- **Task set**
1 - Please reproduce the J. Roy White biography from "- Died: 1985" up to and including "B. Johnson Ranch.", substituting "painter" for "artist".
2 - According to the J. Roy White biography, in what year did White become a partner in the firm he joined in 1943?
3 - Extend the J. Roy White biography, picking up after its final sentence.

- Born: 1907 Crowley, Louisiana, U.S.
- Died: 1985 (aged 77–78) Austin, Texas, U.S.
- Education: University of Texas, Austin
- Occupations: Architect, artist
- Notable work: Buford Tower Austin History Center Lyndon B. Johnson Ranch

= J. Roy White =

American architect and artist

J. Roy White (1907–1985) was an American architect and artist known primarily for his architectural work in Austin, Texas and at the Lyndon B. Johnson Ranch.

==Life and career==
White was born in 1907 in Crowley, Louisiana and moved with his family to Austin, Texas in 1924. He studied architecture at the University of Texas at Austin, graduating with a bachelor's degree in 1929 and joining the local architectural firm of Hugo Kuehne. White later worked for the City of Austin, building and renovating civic buildings, and in 1943 he moved to another firm, of which he eventually became a partner in 1965. He continued to work in architecture until shortly before his death in 1985.

- **Supplied material**
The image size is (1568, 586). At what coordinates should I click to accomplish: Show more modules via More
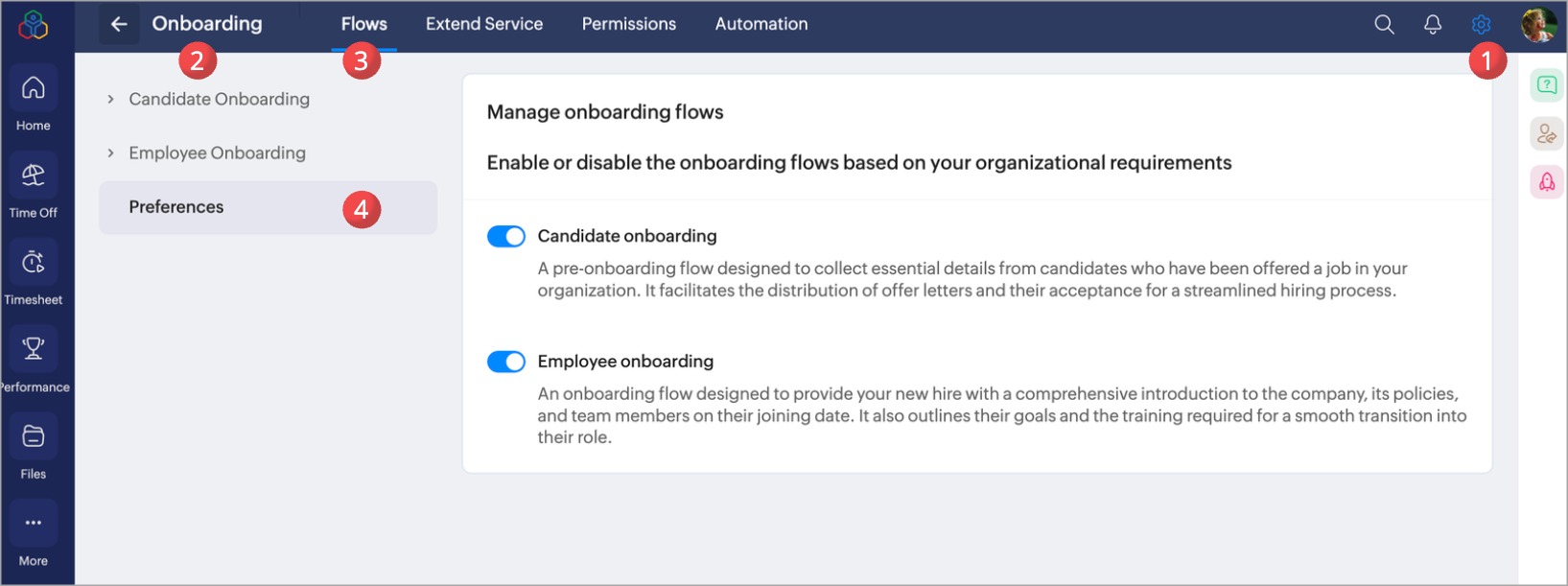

- **Outputs by task**
1 -
- Died: 1985 (aged 77–78) Austin, Texas, U.S.
- Education: University of Texas, Austin
- Occupations: Architect, painter
- Notable work: Buford Tower Austin History Center Lyndon B. Johnson Ranch

= J. Roy White =

American architect and painter

J. Roy White (1907–1985) was an American architect and painter known primarily for his architectural work in Austin, Texas and at the Lyndon B. Johnson Ranch.

2 - 1965

3 -
==Architectural works==
One of White's first professional designs was the Austin Fire Drill Tower (now known as Buford Tower), built in 1930 and today listed on the National Register of Historic Places. He was also the primary designer of the original Austin Public Library building (now the Austin History Center), built in 1933 and also listed on the NRHP. Other significant designs by White in Austin include work on the library and dormitories at Huston–Tillotson University, several Austin Independent School District schools, the caretaker's cottage and Doris Miller Auditorium at Rosewood Park, and various houses in Old West Austin. He also oversaw the 1944 remodeling of the historic chapel at Oakwood Cemetery and the expansion and restoration of St. David's Episcopal Church downtown.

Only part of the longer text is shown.